Updated on 5 September 2013
CROs have to develop a good understanding of the issues affecting country competitiveness in order to take their decisions for a clinical study.
Any regulatory body's primary concern is to provide safe and efficacious medicine at an acceptable healthcare cost to society and develop policies that impact pharmaceutical market growth and clinical research. Access to life saving medicine for a major section of the society is another goal.
With respect to healthcare cost, during the year 2012, three countries saw a decline in the expenditure on medicines, including the US, France and Spain. Generics substituted brands under various government initiatives.
Although biosimilars gained ground in Europe and emerging markets, the guidelines formulated by the US are still open to interpretation and have not been helpful. Governments in various countries have used ‘compulsory licensing' as a means to ensure greater access to drugs, as was done by the US in order to make anthrax drugs available to its public. On issues related to participant safety in clinical trials, regulations have become more stringent in countries like UK and India.

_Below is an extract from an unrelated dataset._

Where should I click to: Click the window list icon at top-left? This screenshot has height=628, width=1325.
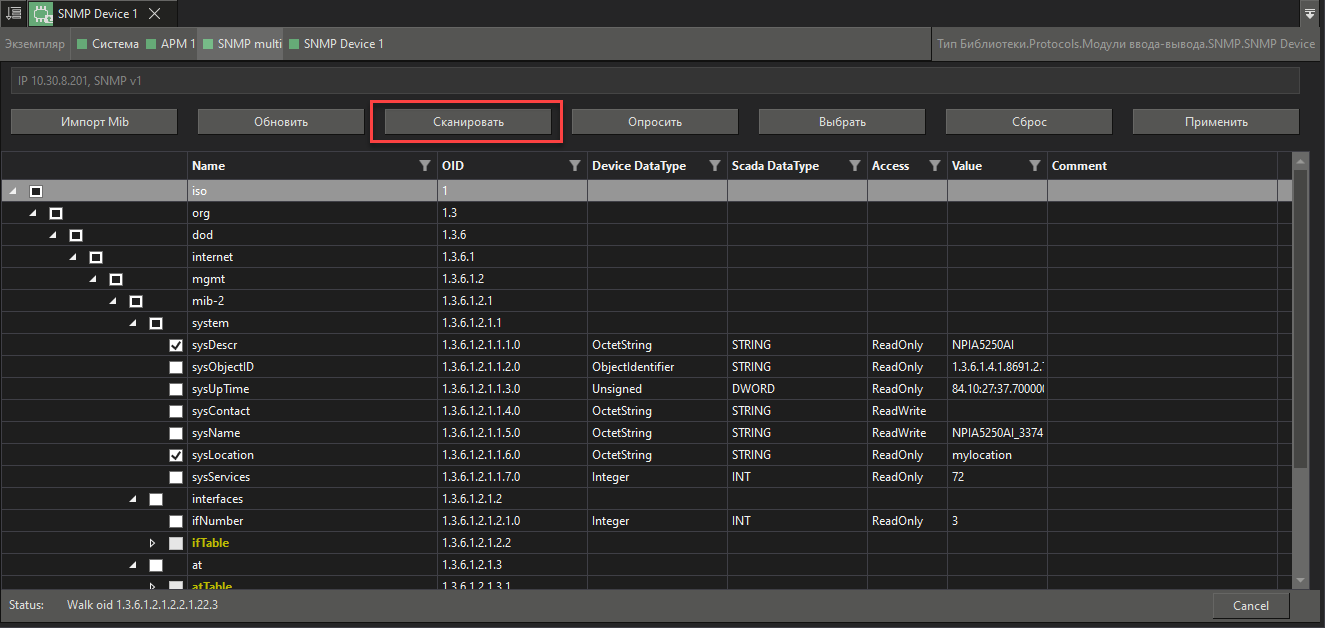point(13,13)

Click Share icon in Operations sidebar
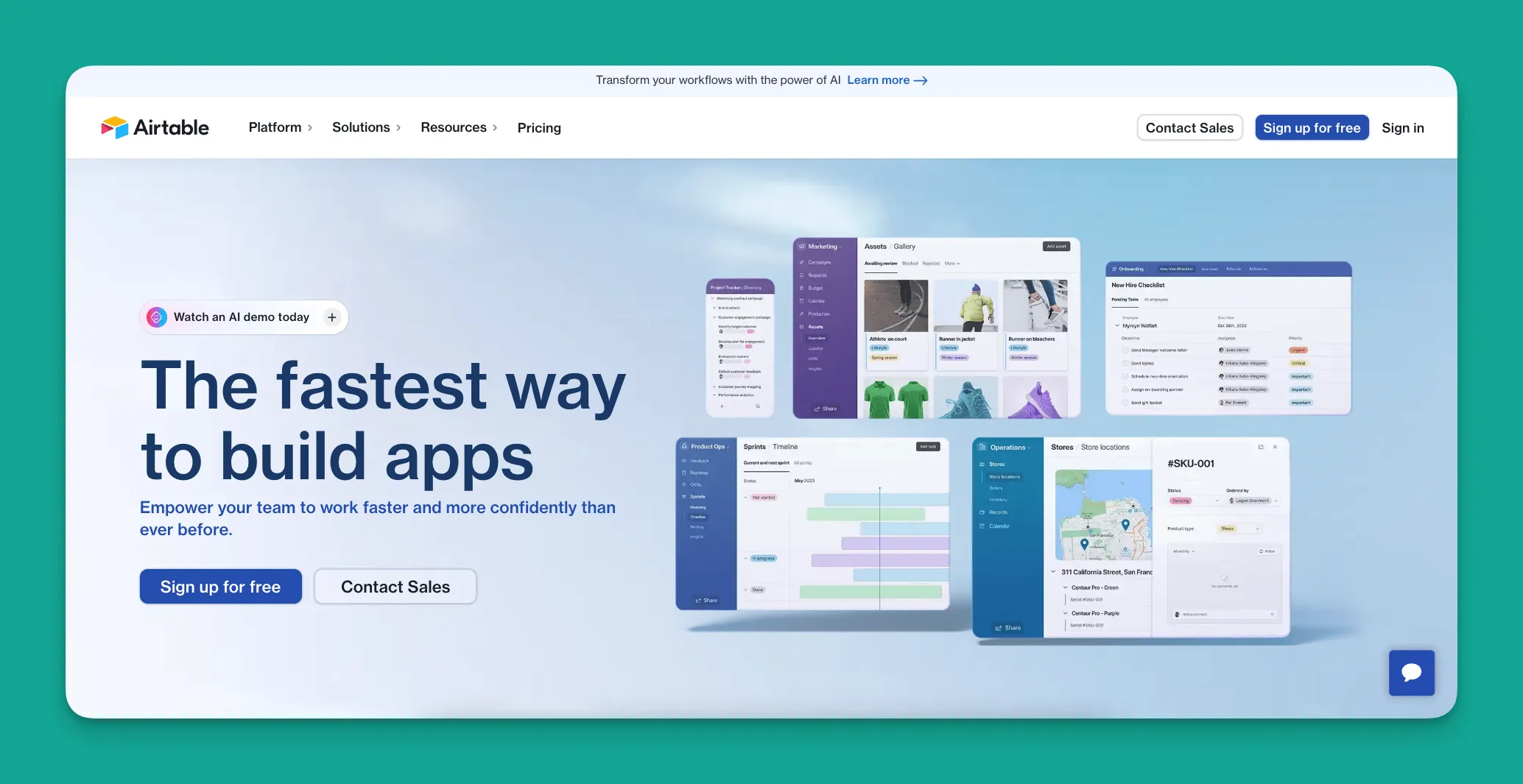coord(999,628)
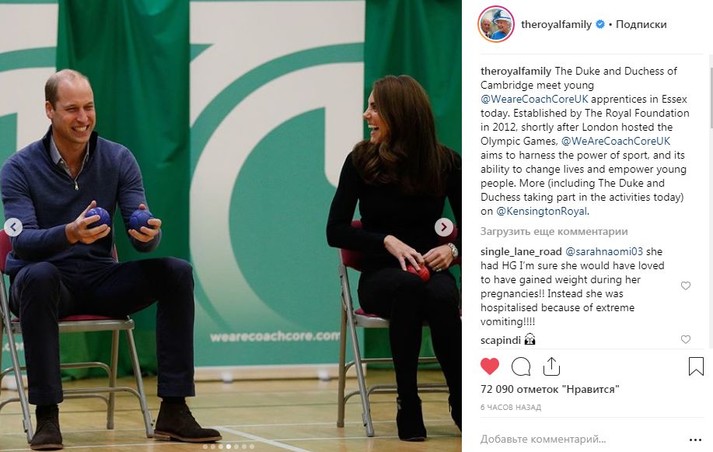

Overall, the regulatory environment has become more complex. Clinical research organizations (CROs) have to develop a good understanding of the issues affecting country competitiveness in order to take their decisions for a clinical study. The primary objective of the sponsors is to conduct phase III clinical trials to get marketing authorization, in order to sell their drug in key markets. Their second objective is to get the drug swiftly into key markets by conducting study in countries that speed up study completion. Speed in a phase III study is influenced by the time it takes to start a study and the speed of patient enrollment. Country attractiveness is a combination of various factors, including market size, regulatory timeline for study start and fast patient enrollment.